[[ Dataset entries open ]]

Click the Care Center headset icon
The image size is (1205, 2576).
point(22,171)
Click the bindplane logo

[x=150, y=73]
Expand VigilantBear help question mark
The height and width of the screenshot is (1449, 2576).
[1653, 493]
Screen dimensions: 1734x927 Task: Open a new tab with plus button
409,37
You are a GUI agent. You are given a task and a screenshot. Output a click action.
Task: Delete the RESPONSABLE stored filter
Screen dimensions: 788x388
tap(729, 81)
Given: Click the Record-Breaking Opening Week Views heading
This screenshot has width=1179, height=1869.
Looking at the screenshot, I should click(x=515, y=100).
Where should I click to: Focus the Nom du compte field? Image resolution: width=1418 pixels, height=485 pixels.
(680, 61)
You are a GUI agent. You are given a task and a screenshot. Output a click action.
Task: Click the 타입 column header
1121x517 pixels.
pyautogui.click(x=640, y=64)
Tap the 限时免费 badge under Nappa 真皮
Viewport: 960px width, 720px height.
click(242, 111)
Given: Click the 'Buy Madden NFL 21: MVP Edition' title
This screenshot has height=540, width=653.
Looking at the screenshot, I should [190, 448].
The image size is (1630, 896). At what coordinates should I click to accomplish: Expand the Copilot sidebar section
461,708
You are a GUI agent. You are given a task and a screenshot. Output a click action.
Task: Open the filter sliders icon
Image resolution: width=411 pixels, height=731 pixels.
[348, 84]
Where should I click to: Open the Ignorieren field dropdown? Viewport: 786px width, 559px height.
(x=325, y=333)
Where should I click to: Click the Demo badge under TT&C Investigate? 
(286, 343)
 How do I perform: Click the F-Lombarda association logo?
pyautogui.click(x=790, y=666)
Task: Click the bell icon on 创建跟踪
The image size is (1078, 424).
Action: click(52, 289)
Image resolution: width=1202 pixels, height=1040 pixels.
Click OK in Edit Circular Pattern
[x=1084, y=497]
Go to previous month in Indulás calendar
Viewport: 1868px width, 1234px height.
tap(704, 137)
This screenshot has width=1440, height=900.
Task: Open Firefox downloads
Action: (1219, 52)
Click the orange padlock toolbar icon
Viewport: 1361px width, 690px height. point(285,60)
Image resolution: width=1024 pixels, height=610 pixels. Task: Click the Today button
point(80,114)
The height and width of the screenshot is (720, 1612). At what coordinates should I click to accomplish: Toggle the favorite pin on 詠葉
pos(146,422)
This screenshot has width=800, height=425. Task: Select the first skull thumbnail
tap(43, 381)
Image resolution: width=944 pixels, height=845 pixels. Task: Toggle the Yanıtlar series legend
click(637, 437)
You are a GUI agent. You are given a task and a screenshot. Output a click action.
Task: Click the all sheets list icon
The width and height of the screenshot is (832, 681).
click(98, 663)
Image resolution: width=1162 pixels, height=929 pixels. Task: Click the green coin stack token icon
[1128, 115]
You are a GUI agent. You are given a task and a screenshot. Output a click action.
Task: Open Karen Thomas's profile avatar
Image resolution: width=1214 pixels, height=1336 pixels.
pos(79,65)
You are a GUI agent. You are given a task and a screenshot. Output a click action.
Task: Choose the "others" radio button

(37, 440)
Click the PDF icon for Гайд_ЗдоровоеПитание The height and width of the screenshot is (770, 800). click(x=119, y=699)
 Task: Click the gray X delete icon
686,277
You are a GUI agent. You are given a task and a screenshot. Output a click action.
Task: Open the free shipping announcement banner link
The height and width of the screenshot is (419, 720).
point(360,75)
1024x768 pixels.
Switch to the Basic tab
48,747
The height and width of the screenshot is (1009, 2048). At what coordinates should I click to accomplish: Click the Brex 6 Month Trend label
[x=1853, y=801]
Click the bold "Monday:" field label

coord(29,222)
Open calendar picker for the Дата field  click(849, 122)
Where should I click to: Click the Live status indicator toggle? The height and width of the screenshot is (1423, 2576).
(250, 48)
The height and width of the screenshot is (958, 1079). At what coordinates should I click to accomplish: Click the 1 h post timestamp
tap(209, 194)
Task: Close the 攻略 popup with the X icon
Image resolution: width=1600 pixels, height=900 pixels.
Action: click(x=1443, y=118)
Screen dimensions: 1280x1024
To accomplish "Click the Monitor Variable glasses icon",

[[ Dataset entries closed ]]

§ Directions: Would you please return all lines from the listing above that contain "filter"?

§ Result for this task:
Task: Delete the RESPONSABLE stored filter
Task: Open the filter sliders icon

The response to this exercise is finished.